Akron Children’s Hospital Embraces Lean
Here is an article that discusses the adoption of Lean methods at Akron Children's Hospital (“Hospital embraces lean strategies of manufacturing“).
The article spells out how the hospital didn't need the typical “mores” that most organizations want:
- More money
- More people
- More space
They learned they needed process improvement and creativity instead.
I've seen this happen at many hospitals:
When sterile processing technicians couldn't keep up with the demand for clean surgical instruments at Akron Children's Hospital, the only option appeared to be a $3.6 million expansion.
The key word is “appeared.” Too many organizations are quick to want to spend their way out of process problems – throwing more space or more people (or more equipment) into the system. To their credit, Akron Children's used Lean analysis and improvement methods to solve the problem another way – a way that was far less expensive than millions….

■ Supplied entries
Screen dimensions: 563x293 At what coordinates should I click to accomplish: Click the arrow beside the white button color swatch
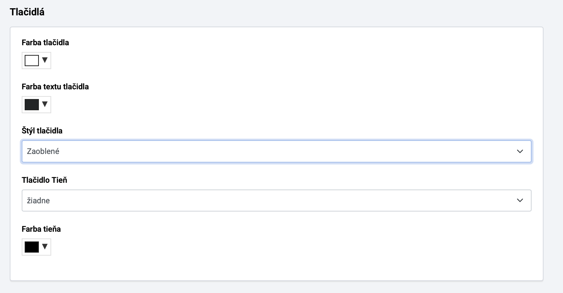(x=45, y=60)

---

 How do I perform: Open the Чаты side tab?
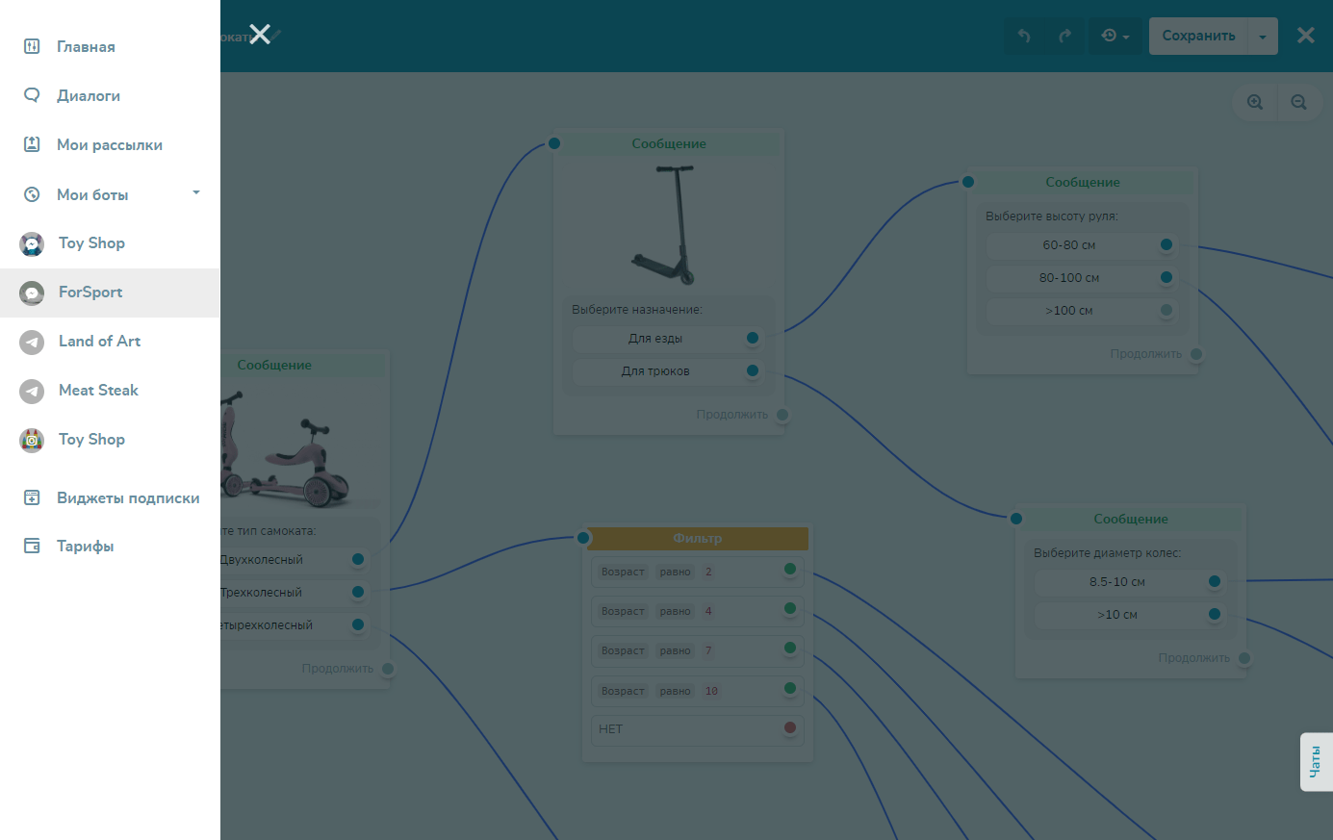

...

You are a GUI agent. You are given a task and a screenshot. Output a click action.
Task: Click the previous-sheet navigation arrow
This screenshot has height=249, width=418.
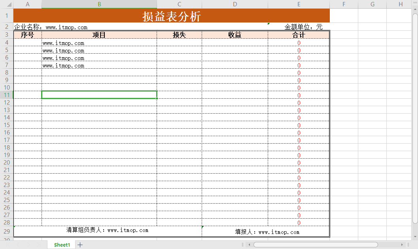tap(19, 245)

■ Parts of the exercise
**A)** Which "mores" does the post on Akron Children's Hospital say most organizations typically want?
**B)** Answer these questions about the post on Akron Children's Hospital:
(i) What did the hospital learn it needed instead of the typical "mores"?
(ii) Who couldn't keep up with the demand for clean surgical instruments?
(iii) How much would the expansion that appeared to be the only option have cost?
**C)** Continue the post on Akron Children's Hospital's Lean effort, starting after its last sentence.
The records play no part in this work.

■ Results for each task
**A)** More money, more people, and more space.

**B)**
(i) Process improvement and creativity.
(ii) Sterile processing technicians.
(iii) $3.6 million.

**C)**
They increased capacity from 13,000 to 16,000 procedures a year and involved the staff members in improvement, a key Lean principle:
”We didn't need more FTEs,” [James Seymour, manager of sterile processing] said. ”What we needed was to redesign. . . .The staff members, the team, we're the ones who solved the problems.”
The focus on people extended to ACH making a committment to their staff:
Watson said the hospital leadership has pledged no one will be laid off as a result of any Lean Six Sigma activities.
When necessary, he said, ”we will redeploy people within the organization.”
The article clearly articulates the benefits of Lean for the patients, employees, and the hospital. Nice work.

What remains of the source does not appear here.